When I was all but 7, my parents took my siblings and I on a holiday to Bali where in true Australian-middle-class fashion, we all got sunburnt, got our hair braided so tight that it began to snap at the roots and I got a particularly repulsive strain of the notorious “Bali Belly”. The sort of holiday that was great at the time – but in retrospect is reminiscent of an early 2000s Australiana that borrowed far too many themes from The Castle. We’ve all grown a lot since. I swear.
One of the things about this trip that comes to my mind almost immediately (second to vomiting out my nose into a drop toilet), is a young man we met while hopping between tourism hotspots.
Any details about this man have escaped me. What was so memorable about him is that walking beside him on all fours was a Macaque monkey. Dressed in tiny handmade clothes. On a leash. It’s perfect monkey hands looked more like my own hands than the man’s did.

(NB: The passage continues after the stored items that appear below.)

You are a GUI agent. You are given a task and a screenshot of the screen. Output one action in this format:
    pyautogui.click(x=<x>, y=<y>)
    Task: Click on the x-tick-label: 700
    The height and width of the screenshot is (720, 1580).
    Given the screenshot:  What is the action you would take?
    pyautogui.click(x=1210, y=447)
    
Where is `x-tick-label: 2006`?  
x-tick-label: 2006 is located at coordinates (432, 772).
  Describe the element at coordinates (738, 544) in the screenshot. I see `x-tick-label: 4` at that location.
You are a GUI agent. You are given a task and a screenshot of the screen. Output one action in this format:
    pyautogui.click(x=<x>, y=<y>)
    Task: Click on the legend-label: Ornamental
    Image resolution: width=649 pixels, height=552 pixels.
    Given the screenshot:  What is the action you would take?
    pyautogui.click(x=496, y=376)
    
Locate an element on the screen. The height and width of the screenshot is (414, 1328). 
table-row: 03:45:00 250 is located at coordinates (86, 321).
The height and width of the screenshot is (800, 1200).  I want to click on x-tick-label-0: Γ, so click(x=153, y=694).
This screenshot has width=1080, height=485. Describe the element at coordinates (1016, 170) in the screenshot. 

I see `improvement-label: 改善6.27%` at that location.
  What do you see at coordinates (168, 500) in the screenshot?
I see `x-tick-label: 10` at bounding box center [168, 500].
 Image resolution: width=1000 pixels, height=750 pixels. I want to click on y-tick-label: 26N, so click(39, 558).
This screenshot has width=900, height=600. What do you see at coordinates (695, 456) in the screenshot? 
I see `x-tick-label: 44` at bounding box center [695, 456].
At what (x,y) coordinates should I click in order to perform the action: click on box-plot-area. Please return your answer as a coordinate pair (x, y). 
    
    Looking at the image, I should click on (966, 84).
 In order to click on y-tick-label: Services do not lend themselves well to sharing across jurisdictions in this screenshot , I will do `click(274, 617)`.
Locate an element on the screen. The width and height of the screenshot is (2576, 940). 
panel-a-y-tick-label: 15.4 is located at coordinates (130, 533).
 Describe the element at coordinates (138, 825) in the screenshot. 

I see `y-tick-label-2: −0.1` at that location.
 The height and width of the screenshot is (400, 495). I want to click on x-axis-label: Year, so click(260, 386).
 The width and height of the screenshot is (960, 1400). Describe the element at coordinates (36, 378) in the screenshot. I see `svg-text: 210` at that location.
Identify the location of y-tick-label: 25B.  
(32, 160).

I felt my tiny not-even-a-decade-old heart break. I felt sad. Confused. Sickened. It unsettled me to see this wild thing being made to perform for its master. It unsettled me that there was a master, visible in such a point blank, starkly obvious way. There appeared to be no shame about the animal abuse that was so clear to me, a child.
We apply human characteristics to animals because it makes life simpler for us. We are a very clever species, but we are a self-centred one and we are only capable of seeing the world through our own lens, polished by our life experiences and our personal consciousness. The danger with anthropomorphising animals is that while it makes life neater for us, it also makes wild animals become responsible for their actions. They become worthy of reward or culpable for punishment (Nauert). This holds animals to a standard that they simply don’t qualify for. That they cannot fulfil because they shouldn’t even be in the competition. Is a dog deserving of a smack because it didn’t understand your command? Of course not. It may not even understand the difference between behaviour and misbehaviour. It may not understand anything in the same way that humans do.
A continual argument for anthropomorphising animals is that doing so helps humans feel empathy towards wild animals, and in turn, treat them better. Protect the reef. Stop the Yulin Dog Meat Festival. Preserve our natural wildlife.
But if we all had baby pandas in our homes to dress in children’s wear and spoon feed, would we care more about the destruction of natural bamboo forests? Maybe we would. But maybe we would not.
This concept was drawn upon in the case of Zoos Victoria’s Lunar, the anthropomorphised figurehead of Leadbeater Possums. Research revealed that visitors of the zoo were able to apply human characteristics to mascot Lunar, which were then translated to live Leadbeater possums. This demonstrated a relationship between anthropomorphism, emotional connection and attitudes of conservation (Skibins, Smith & O’Brien).
However, it’s important to note that Lunar is not a living Leadbeater possum, but a fictional character. This is vastly different from humanising a wild animal for our own relatability, which we often seem to do, see: monkeys riding bikes in South East Asia, dancing bears in Russia, the online art trade that profits from elephant-made artworks.
The question to raise here – and interestingly, I have found this particular question occur in each blog thus far – is does the ends qualify the means?
Is humanising, making us lose our humanity?
References:
Nauert, R. 2015, ‘Why Do We Anthropomorphize?’, Psych Central, retrieved on March 30, 2017 <https://psychcentral.com/news/2010/03/01/why-do-we-anthropomorphize/11766.html>
Skibins, J, Smith, A & O’Brien, J 2015 ‘Can Anthropomorphism Help Save the Leadbeater’s Possum’, IZE Journal, vol. 51, pp. 22-25.